Cascade landslides a bigger threat to dams than Cascadia

UO geologist Ray Weldon says that Eugene-Springfield residents need not lose sleep over a Cascadia earthquake damaging the eight dams located upstream from them. He’s more concerned about landslides triggered by large quakes along faults in the Cascades collapsing into the reservoirs.

Either way, the risks are low, Weldon said May 19 in a talk to the Eugene City Club.

“I’m as worried about landslides as I am about ground motion from Cascadia,” he said. “Either a Cascadia earthquake or an unknown crustal fault near a dam could trigger a large landslide into one of our reservoirs, which could lead to over-topping and subsequent erosion — as we came close to seeing in the extreme flooding at the Oroville dam in California.”

In February, heavy rain in northern California damaged the main spillway at the Oroville facility, forcing the evacuation of 188,000 people living downstream.

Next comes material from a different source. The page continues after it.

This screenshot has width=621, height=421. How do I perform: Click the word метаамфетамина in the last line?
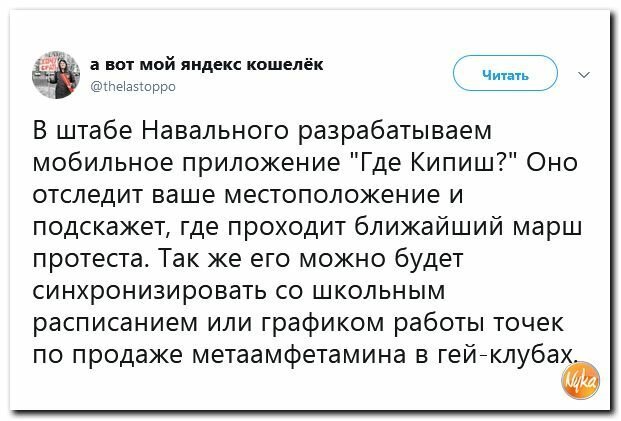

Weldon is well known on such matters. He advises several dam operators in California on earthquake hazards and is a member of the steering committee for the U.S. Geological Survey’s national seismic hazard mapping team. It is with that expertise that he addressed the safety of dams in Lane County. The county also is home to the Fern Ridge Dam that is downstream from Eugene.

The most dangerous scenario for Lane County’s dams is based on the possibility of a major rupture of the Cascadia subduction zone that stretches mostly along the coast from northern California to British Columbia. Even with a magnitude 9-plus Cascadia rupture, Weldon said, the level of ground shaking likely would diminish as it moves toward the dams.

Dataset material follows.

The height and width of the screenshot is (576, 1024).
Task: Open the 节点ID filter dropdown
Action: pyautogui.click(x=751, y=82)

“Forecasts of strong ground motion at a site due to earthquakes are usually calculated probabilistically,” he said. “This is what my colleagues at the USGS, my students and I do to make the national seismic hazard earthquake source model from which we generate maps of hazards and risks that are used to set building codes and to guide insurance rates, risk reduction and emergency preparedness efforts.”

The resulting building codes, he explained, are more about the chances of a roof coming down during a structure’s lifetime than the magnitude of an earthquake directly underfoot. The models address a high level of shaking that might be exceeded 2 percent of the time in 50-year intervals, he said.

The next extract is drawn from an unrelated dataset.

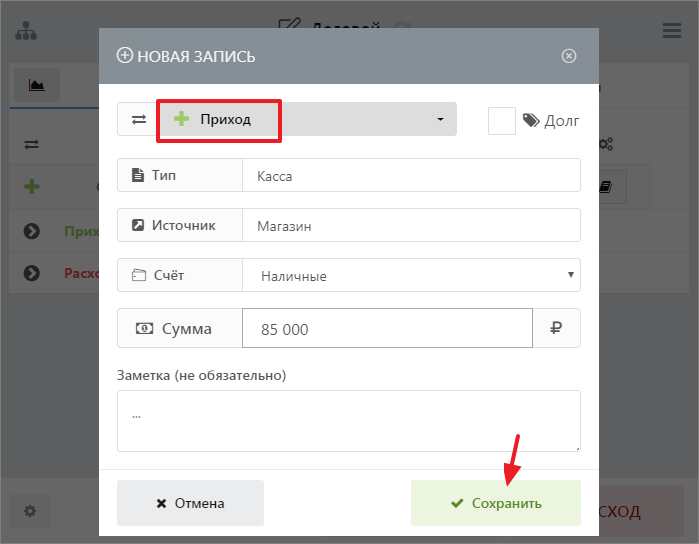Expand the Счёт dropdown showing Наличные
This screenshot has height=544, width=699.
pos(410,275)
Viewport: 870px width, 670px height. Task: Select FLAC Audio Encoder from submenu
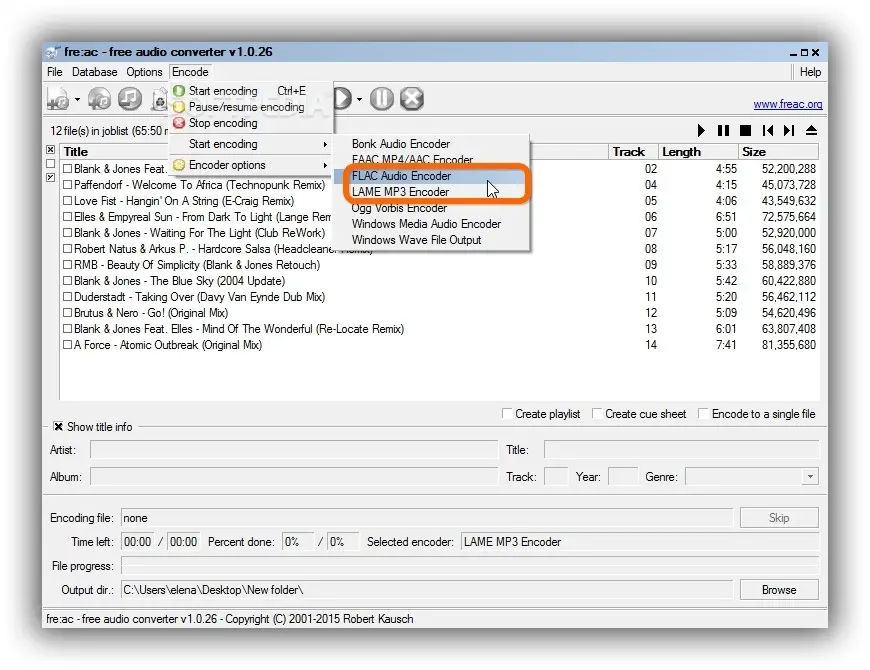[x=401, y=176]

Hazard models are based on geological and historical evidence of such things as earthquake strength and intervals. The danger of a major Cascadia rupture was not known when Lane County’s dams were built, and little is known today about crustal fault lines in the Cascades, Weldon said. The last major Cascadia rupture occurred in 1700.

Standards for Lane County’s dams — embankment structures made of rock fill or other material and completed by the late 1960s — were established to account for worst-case scenarios for heavy-rain events on timescales of 10,000 to 100,000 years, said Eric Peterson, operations project manager for the Willamette Valley of the U.S. Army Corps of Engineers Portland district, also a City Club speaker. (The talks by Weldon and Peterson may be heard at KLCC's City Club webpage.)

Weldon and his UO colleagues are working to close some of the uncertainties that go into hazard models.

They are studying data and using new techniques to study past earthquakes — and new ones — to understand shaking duration, rupture direction and depth, and how far shaking extends from a rupturing fault and at what levels. They also are locating and dating landslides in the Oregon Coastal Range and Cascades to determine potential risks to the area’s dams.

UO researchers, Weldon added, also have been working with the Oregon Department of Geology and Mineral Industries to locate and map previously unknown crustal fault zones. Several have been found.

Crustal earthquakes are common in the Pacific Northwest and occur at shallow depths, as opposed to subduction zone earthquakes, at deeper depths, driven by the movement of tectonic plates under a fault zone.

Given funding resources, the UO’s researchers can continue to gather such information to help inform better hazard models for the future, he said.

For now, Weldon said, the greatest likelihood of a major earthquake is a magnitude 8 off the southwest Oregon coast, which, he added, will not damage the region’s dams.

“The current model has a magnitude of up to 7.9 on a crustal fault in the Cascades,” he said. “To me, that sounds pretty big. In the model that is quite rare, an event that occurs about every 10,000 years or so. In my mind, the worst-case scenario is that we’d have a large magnitude 7 that would cause some of these very large landslides that we see in the landscape at one of the reservoirs.”